The ground lease should require the ground lessor to enter into a new lease with the lender or its purchaser in foreclosure in the event the ground lease is terminated as a result of the ground lessee's bankruptcy. Such new-lease provisions involve complexities with respect to the priority of interests in the real property and should be covered by appropriate title insurance protections.
Finally, governmental entities and other institutional landowners who control properties through a ground-leasing strategy may have legal or other institutional restrictions that affect the ability to finance their projects. A commercial lender asked to participate in such projects should carefully weigh in advance the viability of the proposed structure and the investment results anticipated by the lender.
Program objectives of governmental entities often dictate more severe restrictions upon the identity and qualifications of proposed transferees of the leasehold interest. Such lessors may insist on approval rights that conflict with the leasehold lender's fundamental interest in recouping investment after foreclosure.
These restrictions can make loaning on the leasehold interest excessively risky unless the limitations lapse with time or can be lifted in some other way. One strategy is to allow the leasehold mortgagee or its purchaser in foreclosure to assign the leasehold without restriction unless the governmental entity pays off the loan or returns the purchaser's investment.
Also, some governmental entities insist upon rights to cure defaults on the mortgage in order to prevent the leasehold mortgagee from foreclosing and acquiring the interest of the ground lessee. Any such restrictions should be carefully evaluated.
Particular care should be taken to avoid lengthy or open-ended time frames for the lessor to cure non-monetary defaults by the lessee. While unusual, it is possible that these can have the practical effect of precluding the leasehold lender's exercise of remedies and can force the lender to hold an unproductive asset without foreclosing and without ability to dispose of the nonperforming loan. If so, the lease should not be considered financeable.

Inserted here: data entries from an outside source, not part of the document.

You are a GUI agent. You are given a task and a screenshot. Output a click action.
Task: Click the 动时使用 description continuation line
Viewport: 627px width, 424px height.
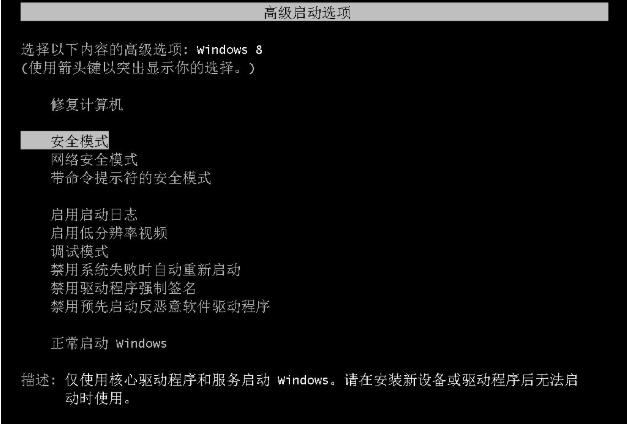(98, 398)
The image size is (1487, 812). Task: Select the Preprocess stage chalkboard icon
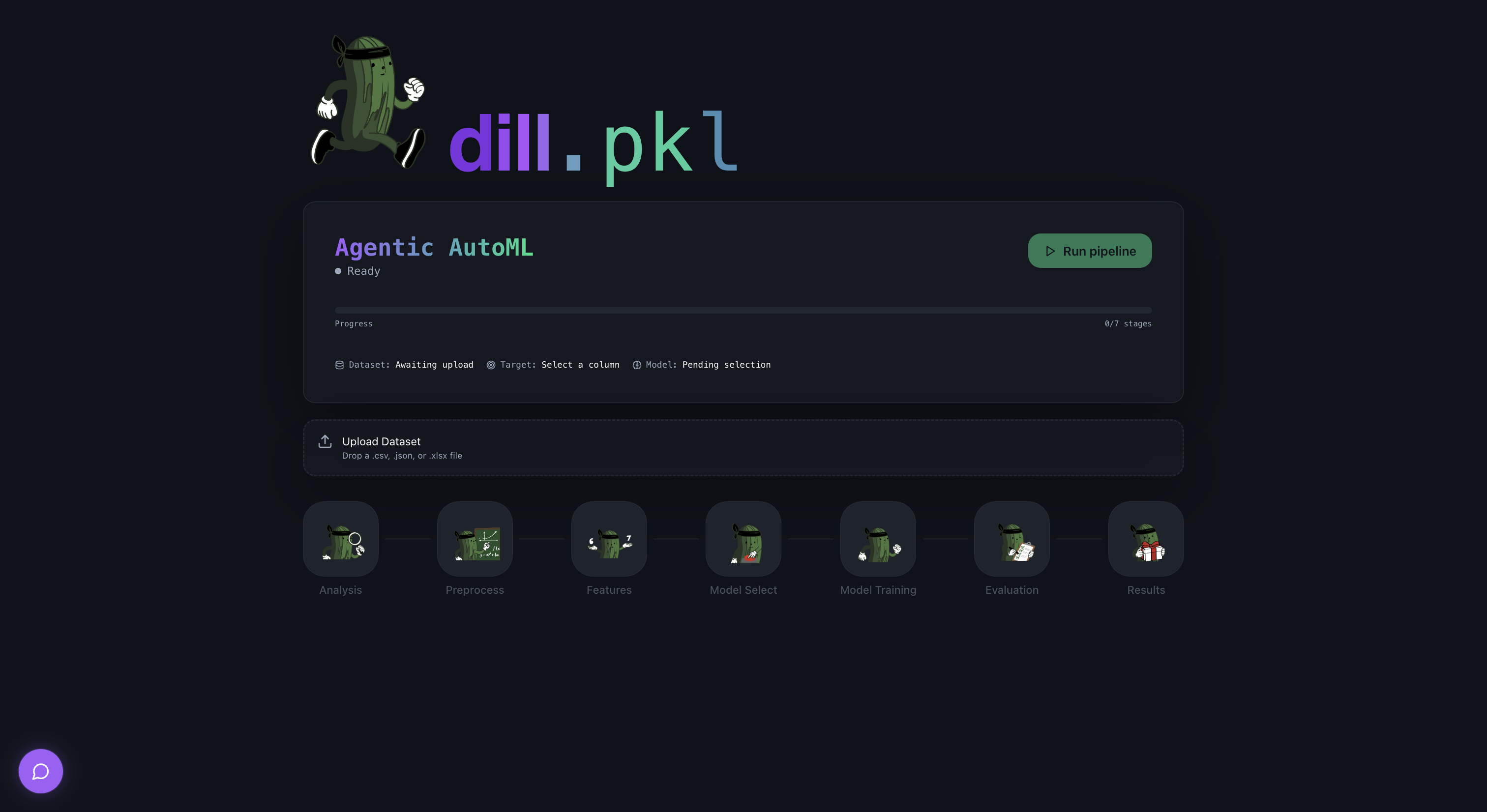tap(475, 539)
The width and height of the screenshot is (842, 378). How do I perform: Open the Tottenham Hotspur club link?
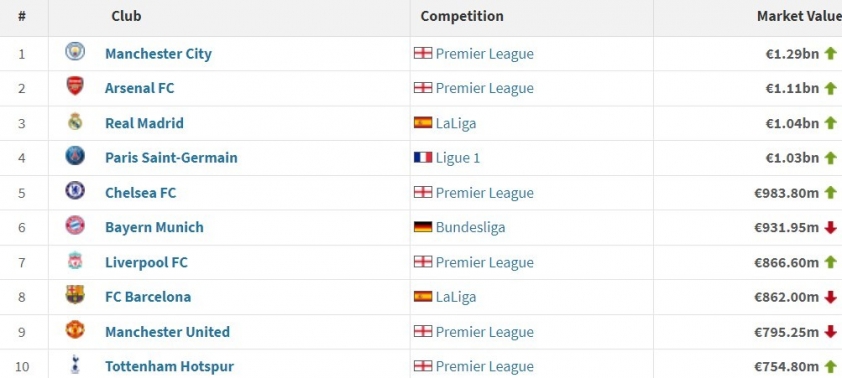(170, 367)
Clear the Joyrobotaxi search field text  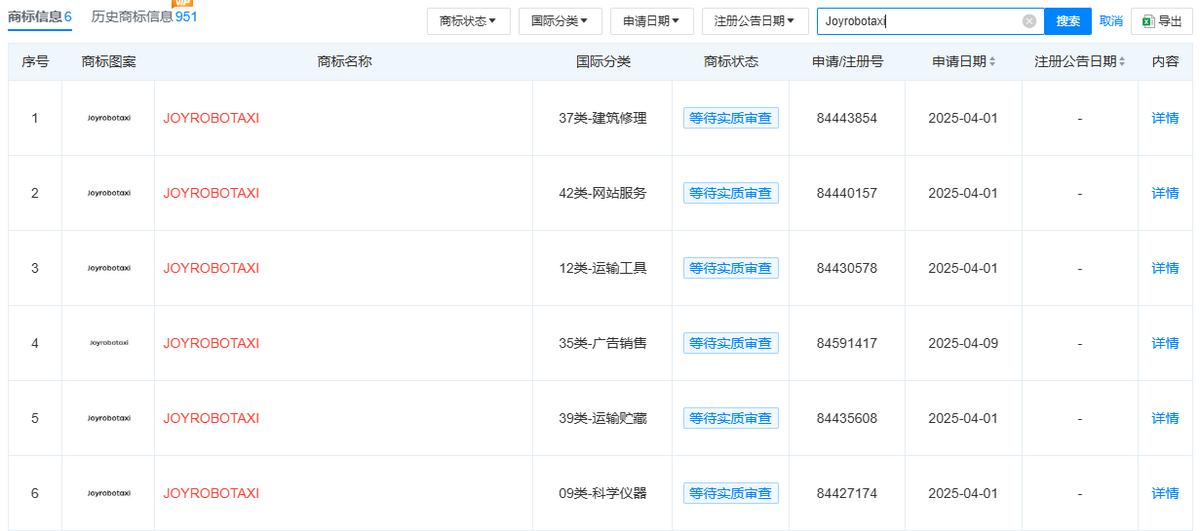pyautogui.click(x=1029, y=21)
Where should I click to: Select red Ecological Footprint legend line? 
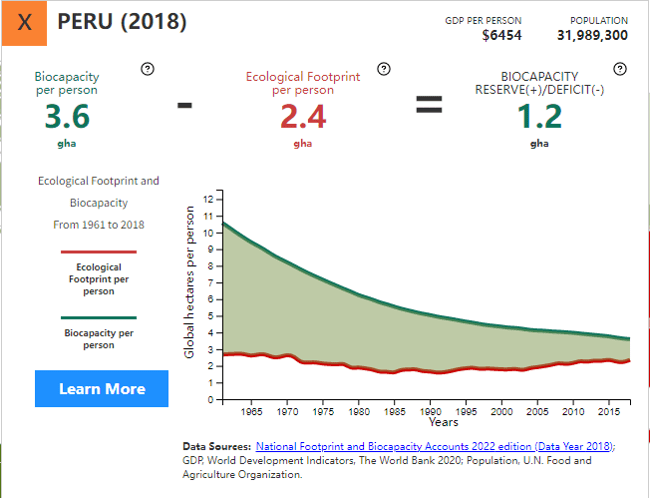tap(98, 253)
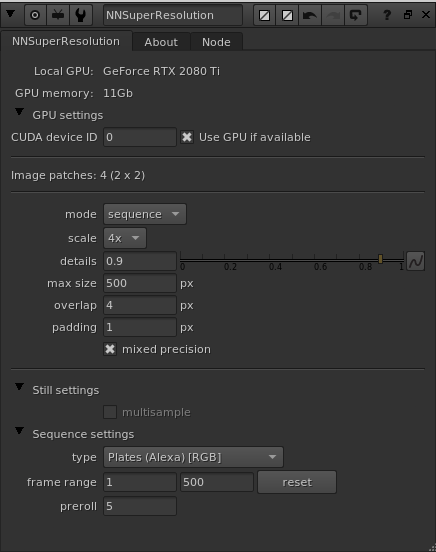Open the animation curve button for details
This screenshot has height=552, width=436.
point(416,261)
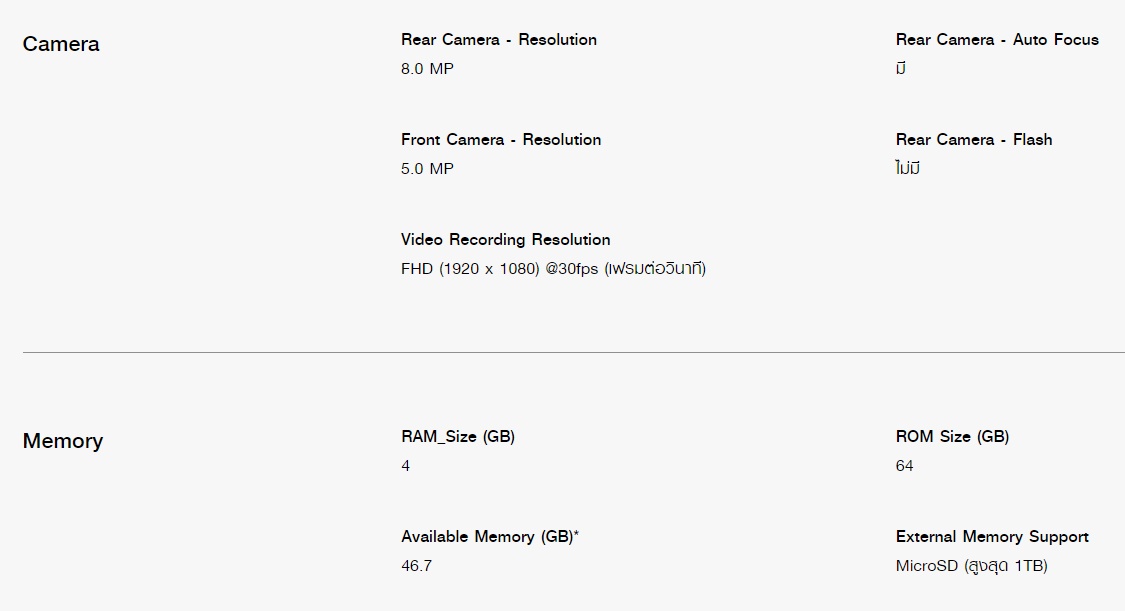Select the Rear Camera - Auto Focus label
Viewport: 1125px width, 611px height.
coord(997,39)
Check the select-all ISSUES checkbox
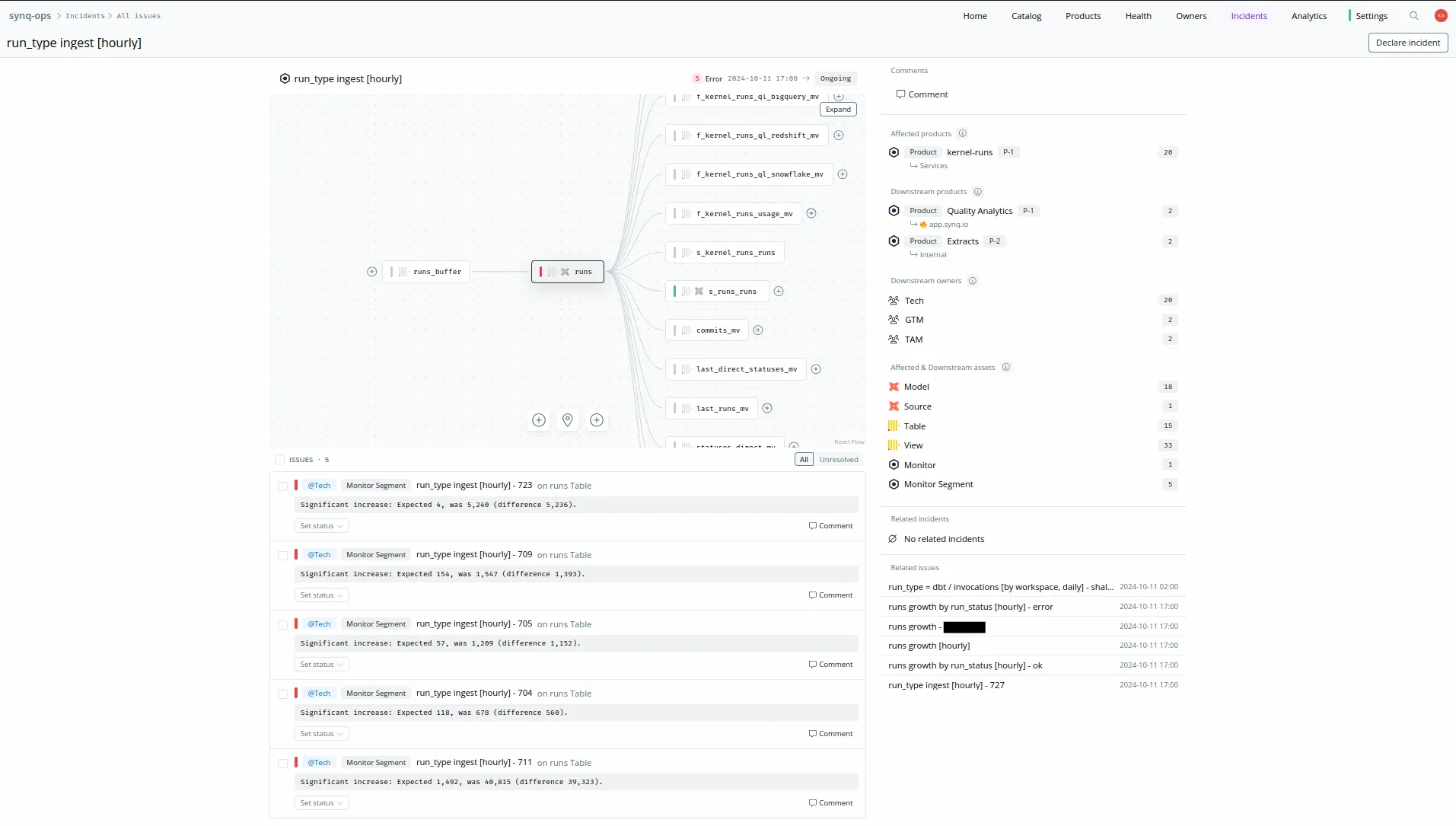Image resolution: width=1456 pixels, height=826 pixels. (x=280, y=460)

Institutional and governmental lessors will be more sensitive to the maintenance of use restrictions, such as long-term regulatory agreements for low- and moderate-income housing or other narrow specified programmatic uses.
Before the leasehold lender commits its resources, these projects must be evaluated for viability of the original project concept and to assure that viable exit strategies will exist and be permissible under the lease in case of default and foreclosure.
Indian tribes and Native corporations have fostered economic development of reservation lands or other Native properties through a leasehold strategy in order to retain permanent control of the fee simple interest in the land. In these cases, the investment objectives of the ground lessor and those of the private developer need to coincide.
In addition to the other complexities of leasehold financing, dealing with Native properties requires an understanding of additional limitations. Issues include tribal sovereignty and tribal jurisdiction, as well as the role of the Bureau of Indian Affairs in regulating business activities on reservations or other trust properties.
Parties must also consider the probability that environmental restrictions, preferential hiring requirements, tribal sovereign immunity and other regulatory concerns will impact the use and operation of the project and, in turn, the economic structure of the transaction.